Re: [PATCH 08/21] x86/intel_rdt/cqm: Add RMID(Resource monitoring ID) management

From: Thomas Gleixner
Date: Sun Jul 02 2017 - 06:06:55 EST


On Mon, 26 Jun 2017, Vikas Shivappa wrote:
> +static u64 __rmid_read(u32 rmid, u32 eventid)
> +{
> + u64 val;
> +
> + wrmsr(MSR_IA32_QM_EVTSEL, eventid, rmid);
> + rdmsrl(MSR_IA32_QM_CTR, val);

The calling convention of this function needs to be documented.

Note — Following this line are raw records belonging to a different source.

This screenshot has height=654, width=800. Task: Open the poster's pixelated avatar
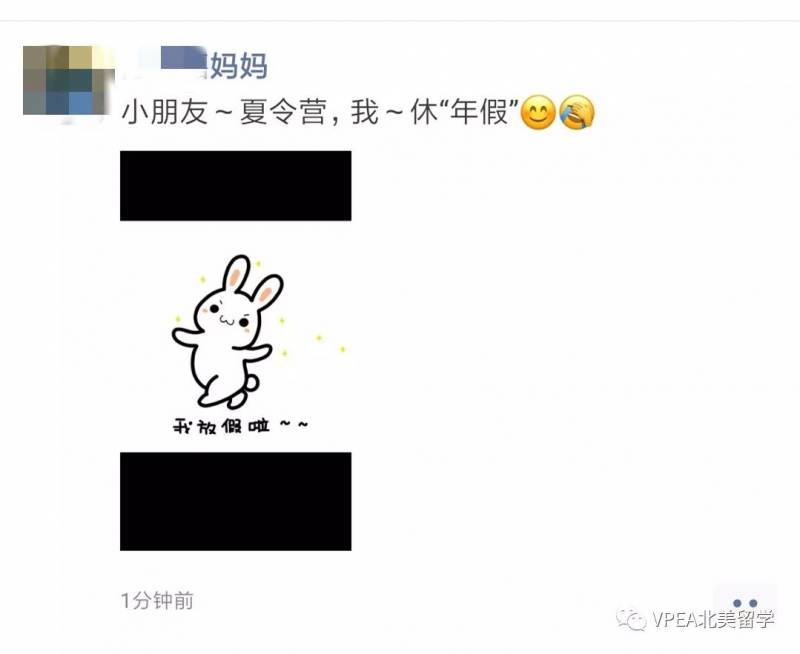[69, 81]
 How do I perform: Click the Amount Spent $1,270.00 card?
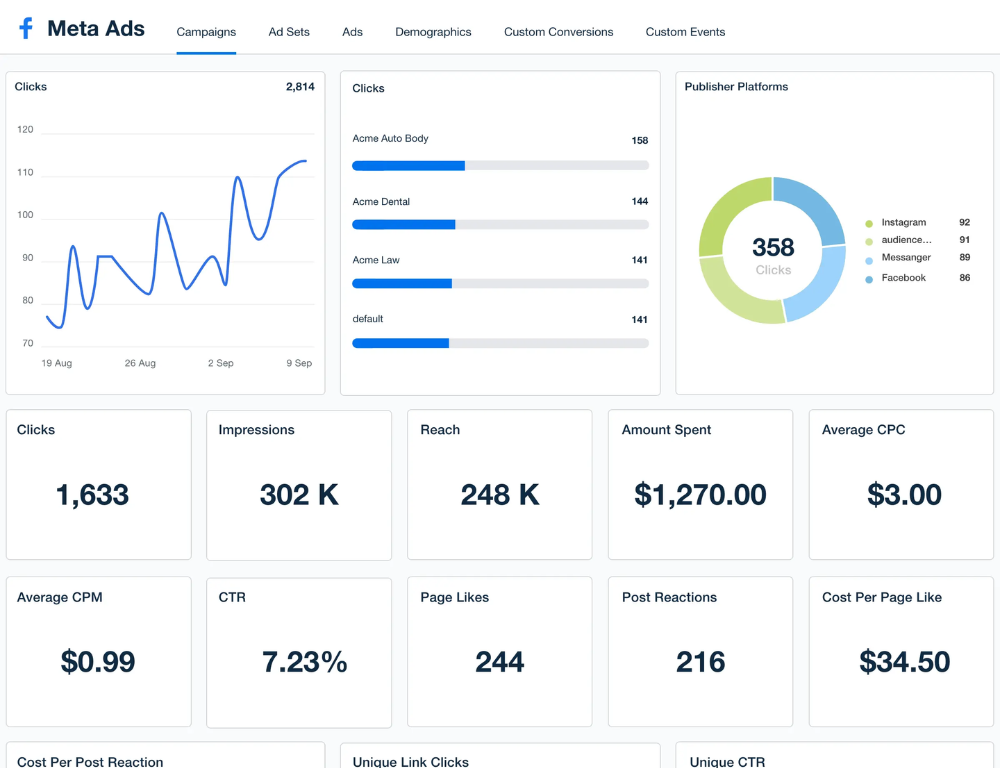click(x=700, y=484)
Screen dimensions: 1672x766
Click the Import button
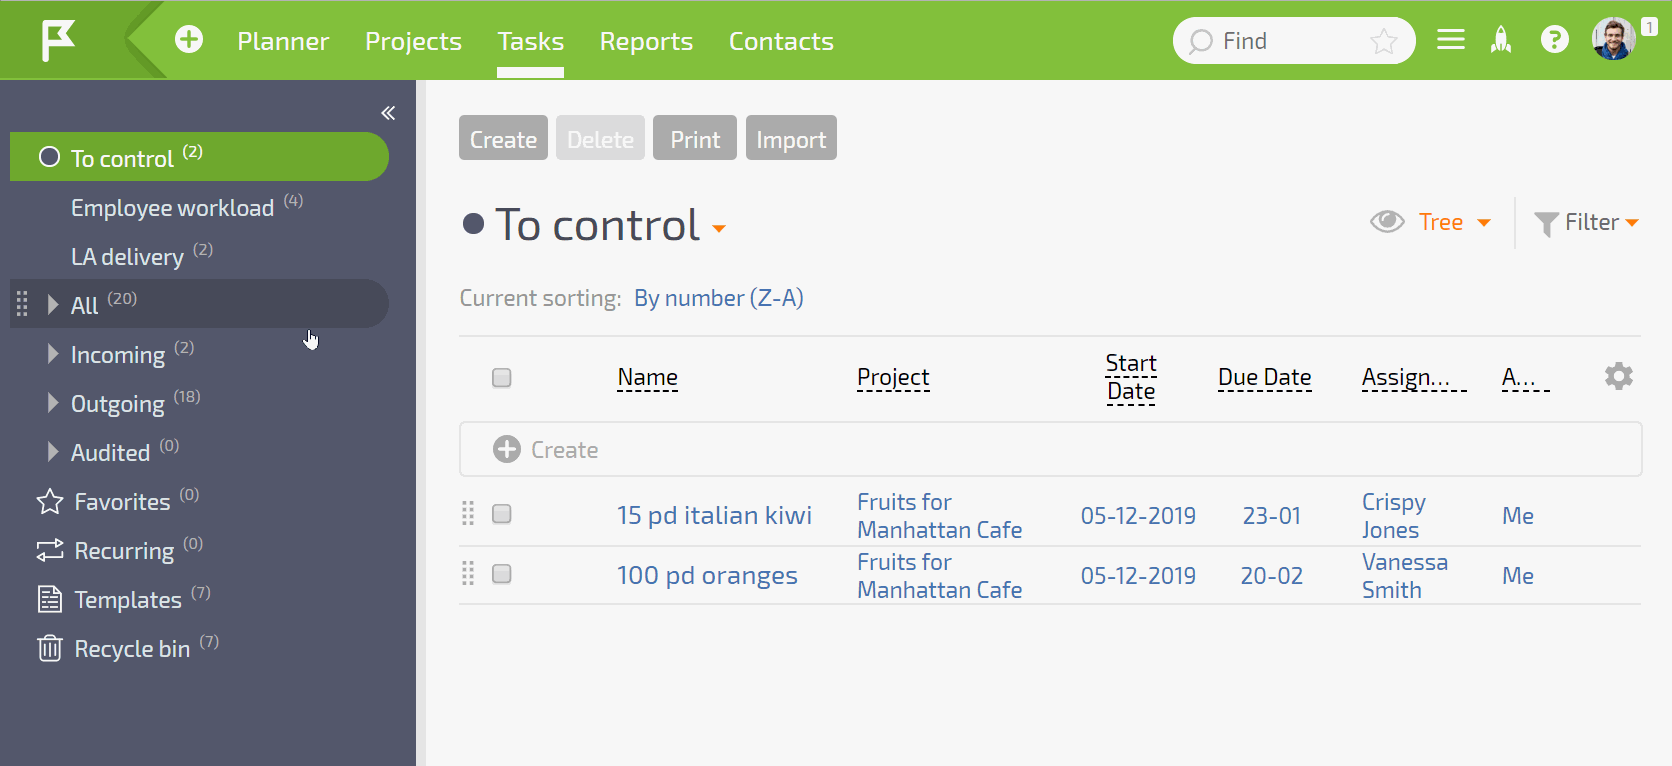[791, 138]
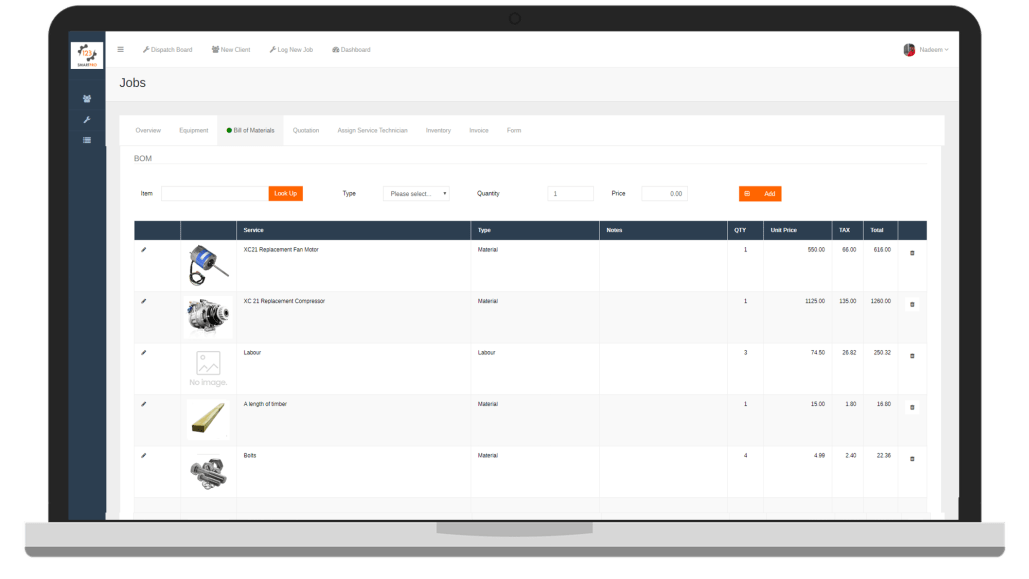Open Dispatch Board from top navigation
Screen dimensions: 1029x579
coord(167,50)
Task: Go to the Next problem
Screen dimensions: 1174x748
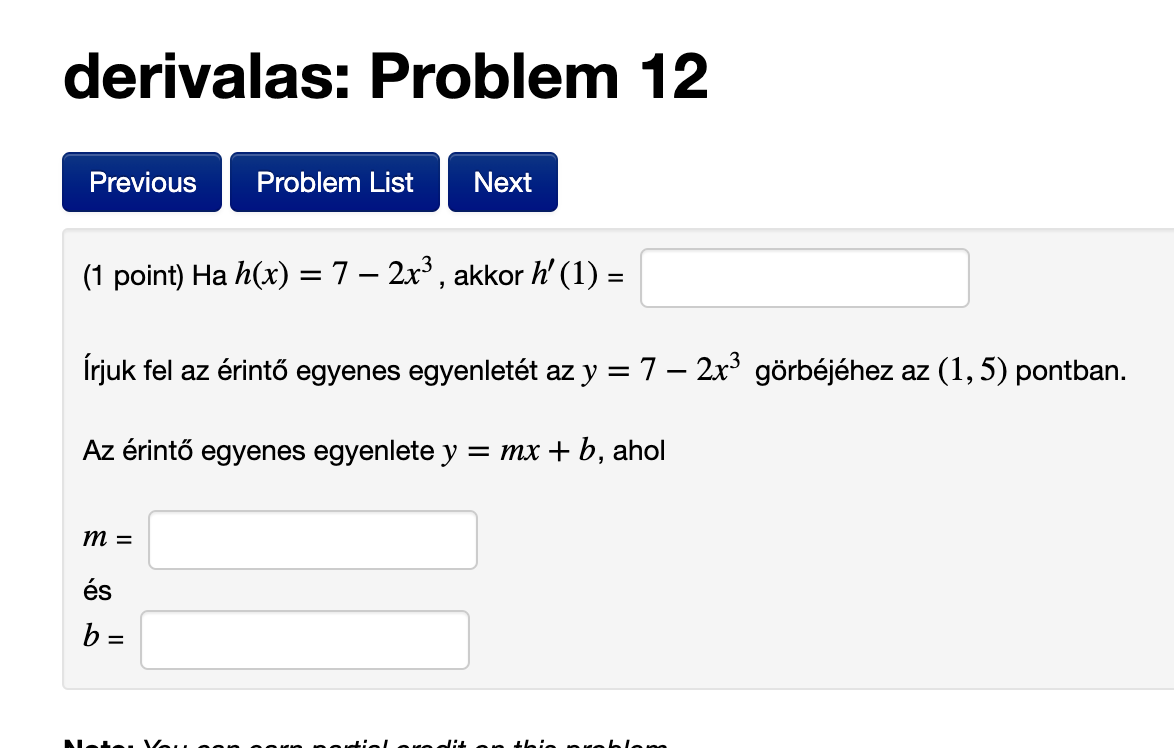Action: tap(502, 182)
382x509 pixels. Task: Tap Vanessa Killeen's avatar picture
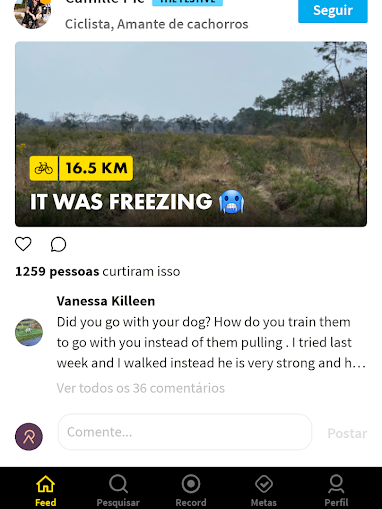(x=29, y=332)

It's
obvious that it needs to be serialized ....

> +
> + /*
> + * Aside from the ERROR and UNAVAIL bits, the return value is the
> + * count for this @eventid tagged with @rmid.
> + */
> + return val;
> +}
> +
> +/*
> + * Test whether an RMID is dirty(occupancy > threshold_occupancy)
> + */
> +static void intel_cqm_stable(void *arg)
> +{
> + struct rmid_entry *entry;
> + u64 val;
> +
> + /*
> + * Since we are in the IPI already lets mark all the RMIDs
> + * that are dirty

This comment is crap. It suggests: Let's do it while we are here anyway.

But that's not true. The IPI is issued solely to figure out which RMIDs are
dirty.

> + */
> + list_for_each_entry(entry, &rmid_limbo_lru, list) {

Since this is executed on multiple CPUs, that needs an explanation why that
list is safe to iterate w/o explicit protection here.

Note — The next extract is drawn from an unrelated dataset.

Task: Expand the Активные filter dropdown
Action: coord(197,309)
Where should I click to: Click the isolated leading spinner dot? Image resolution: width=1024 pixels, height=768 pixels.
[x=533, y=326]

> + val = __rmid_read(entry->rmid, QOS_L3_OCCUP_EVENT_ID);
> + if (val > intel_cqm_threshold)
> + entry->state = RMID_DIRTY;
> + }
> +}
> +
> +/*
> + * Scan the limbo list and move all entries that are below the
> + * intel_cqm_threshold to the free list.
> + * Return "true" if the limbo list is empty, "false" if there are
> + * still some RMIDs there.
> + */
> +static bool try_freeing_limbo_rmid(void)
> +{
> + struct rmid_entry *entry, *tmp;
> + struct rdt_resource *r;
> + cpumask_var_t cpu_mask;
> + struct rdt_domain *d;
> + bool ret = true;
> +
> + if (list_empty(&rmid_limbo_lru))
> + return ret;
> +
> + if (!zalloc_cpumask_var(&cpu_mask, GFP_KERNEL))
> + return false;
> +
> + r = &rdt_resources_all[RDT_RESOURCE_L3];
> +
> + list_for_each_entry(d, &r->domains, list)
> + cpumask_set_cpu(cpumask_any(&d->cpu_mask), cpu_mask);
> +
> + /*
> + * Test whether an RMID is free for each package.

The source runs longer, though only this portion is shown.